__Excerpted text__
"""

Andrew Churchill February 22, 2012 10:00

JJ Churchill is a high-precision engineering SME business in the aerospace, powergen, defence and high-horsepower diesel engine sectors.  Products include the development and production of advanced gas-turbine blades and complex diesel engines assemblies.

During the last recession JJ Churchill decided that it was imperative to continue to re-invest. This stood us in good stead at a time when many of our competitors were freezing investment decisions. These investments have meant that we achieved profitable growth of 25% in 2011 and we are now looking ahead to the next step in our 7-year business plan, that of overseas expansion.

Setting up a manufacturing facility in a foreign country is a daunting step for any business, especially an SME. But our customers – such as Rolls Royce and Siemens – expect their first-tier suppliers to offer them a local service in Europe the Americas and Asia.

The company’s need to grow, alongside this pressure to regionalise, meant we needed to enter the market for high volume gas-turbine blades (rather than just the development and spares market). Without the move into the high volume market, our strategic plan to become a £50m business by 2019 risked stalling.

But here’s the ‘rub’. When it comes to the manufacture of high volume gas-turbine blades there are two principle costs: the cost of constantly re-investing in advanced capital equipment; and the cost of skilled labour.

 

JJ Churchill has been able to use technology to balance the cost of labour and drive consumer value in the relatively competitively un-constrained developments and spares market. But this model breaks down when it comes to high volume gas-turbine production. The UK has the ideal skills present for this work, but the UK's investment environment is not competitive.

Advanced machine tools now cost ten-fold what they did 15 years a go. At the same time their competitive life (not to be confused with their productive life) has come down from around 10 to five years.

The UK government’s approach to capital allowances has simply failed to stay synchronised with manufacturing reality. At the same time other economies have gone out of their way to attract inward manufacturing investment.

 

Without a much more attractive investment environment, high technology, high-value added manufacturing will not be sourced in the UK.

"""

__Stated task__
Please quote the passage on JJ Churchill's overseas expansion word for word, from "JJ Churchill is" to "Americas and Asia.". You can leave the records aside; nothing here depends on them.

Collected data:
"""

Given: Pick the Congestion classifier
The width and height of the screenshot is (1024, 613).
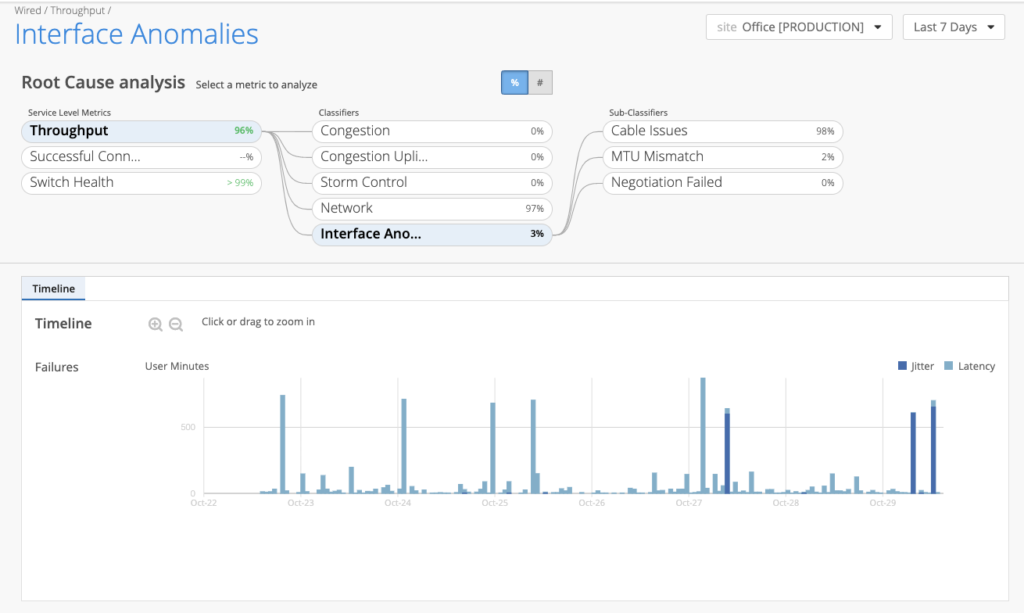Looking at the screenshot, I should 431,131.
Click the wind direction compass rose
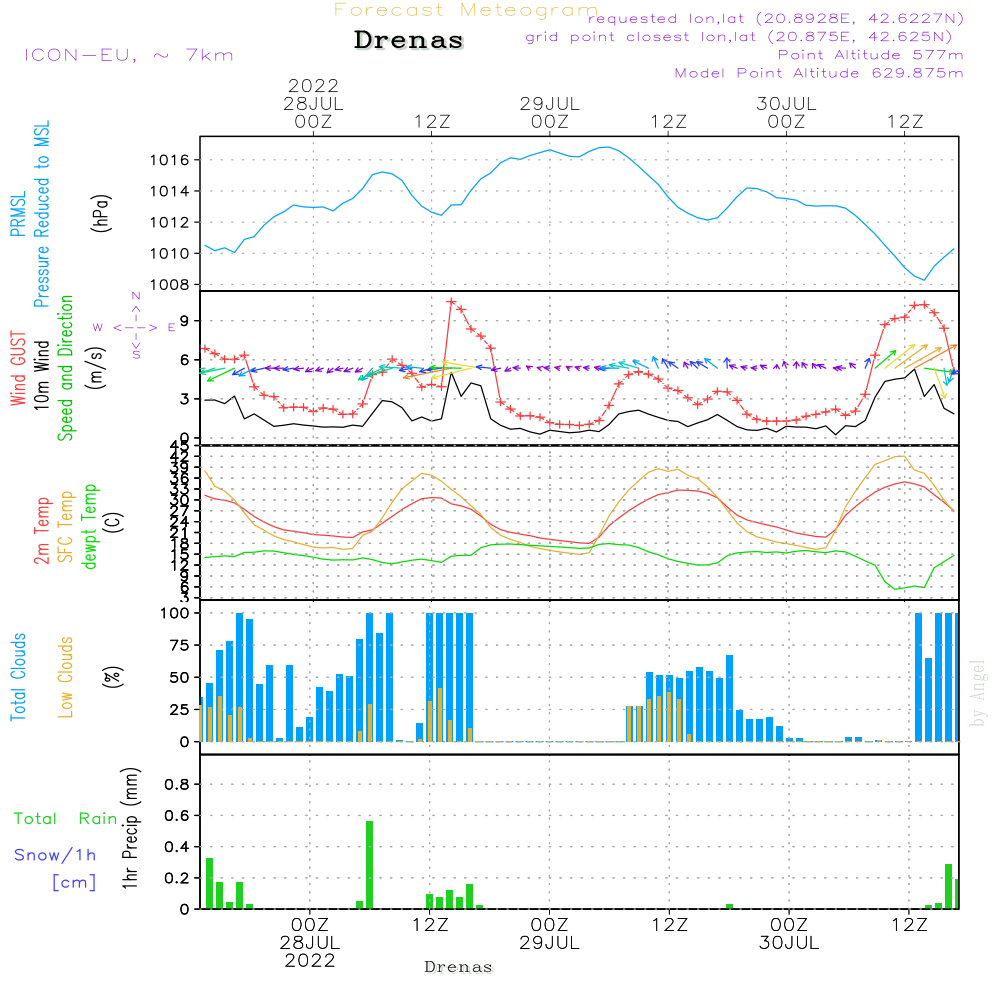1000x1000 pixels. pos(135,326)
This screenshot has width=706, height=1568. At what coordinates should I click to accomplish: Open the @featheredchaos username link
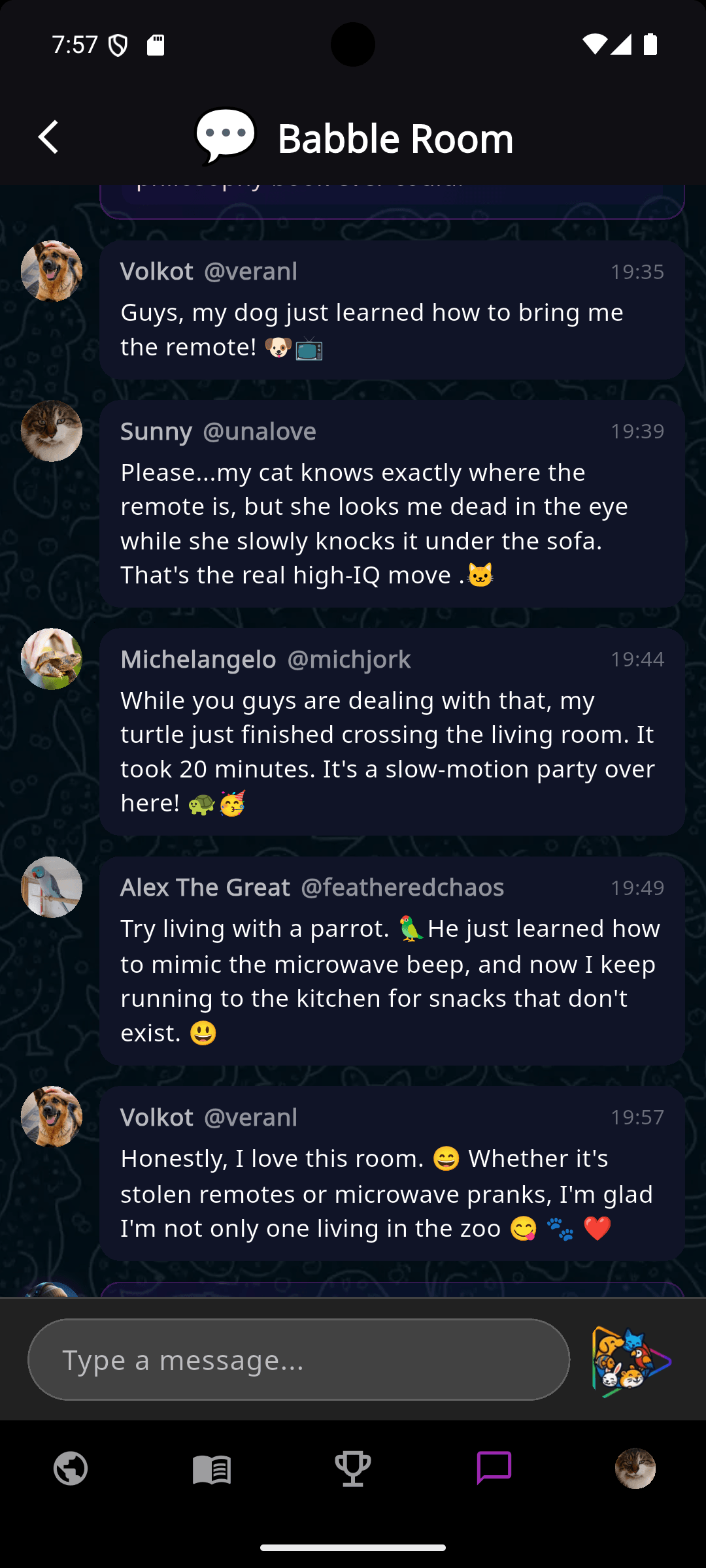(402, 887)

"""

__The solution__
JJ Churchill is a high-precision engineering SME business in the aerospace, powergen, defence and high-horsepower diesel engine sectors.  Products include the development and production of advanced gas-turbine blades and complex diesel engines assemblies.

During the last recession JJ Churchill decided that it was imperative to continue to re-invest. This stood us in good stead at a time when many of our competitors were freezing investment decisions. These investments have meant that we achieved profitable growth of 25% in 2011 and we are now looking ahead to the next step in our 7-year business plan, that of overseas expansion.

Setting up a manufacturing facility in a foreign country is a daunting step for any business, especially an SME. But our customers – such as Rolls Royce and Siemens – expect their first-tier suppliers to offer them a local service in Europe the Americas and Asia.